Exercise materials =>

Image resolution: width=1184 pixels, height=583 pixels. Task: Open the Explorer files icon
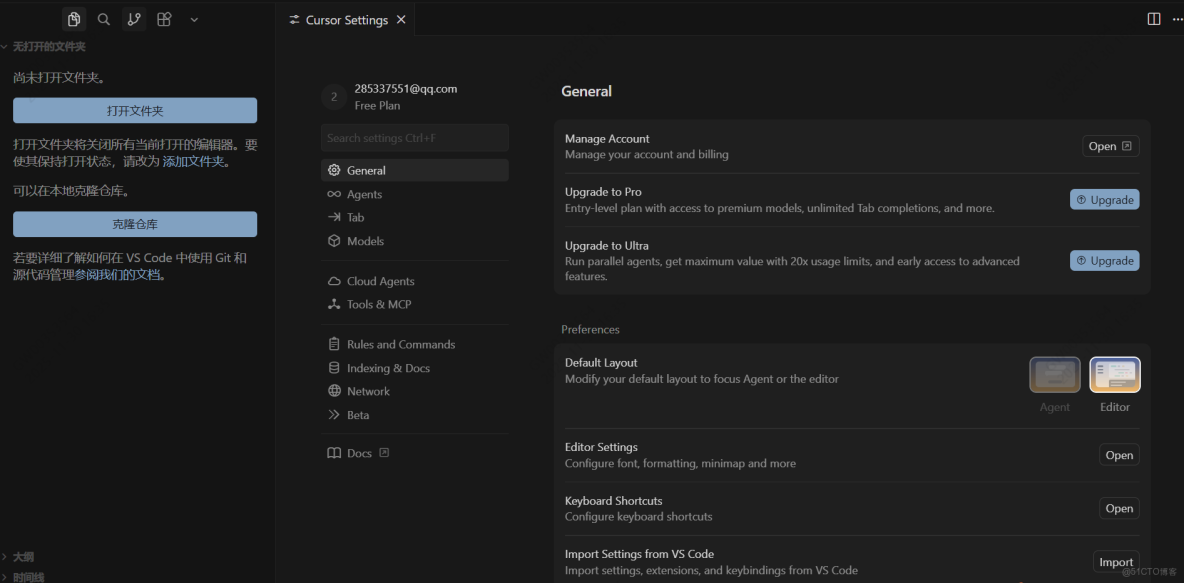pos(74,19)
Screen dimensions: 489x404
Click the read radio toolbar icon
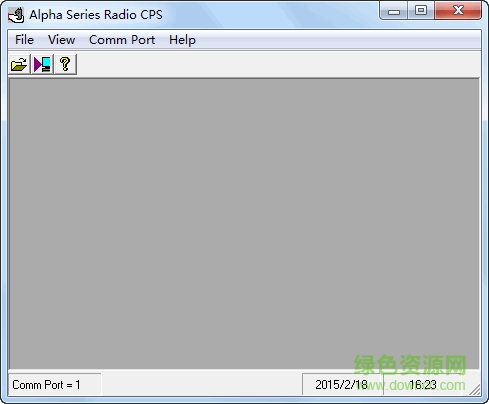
* * *
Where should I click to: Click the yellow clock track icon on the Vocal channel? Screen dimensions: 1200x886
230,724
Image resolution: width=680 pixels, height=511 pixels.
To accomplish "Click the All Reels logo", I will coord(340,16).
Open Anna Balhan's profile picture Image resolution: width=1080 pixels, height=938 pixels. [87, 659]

Instruction => Take everything in the records from the line containing "Screen dimensions: 489x404" down to the line containing "Click the read radio toolbar icon", change "toolbar" to "menu bar", and write out only those lines with nothing else altered.

Output for this task =>
Screen dimensions: 489x404
Click the read radio menu bar icon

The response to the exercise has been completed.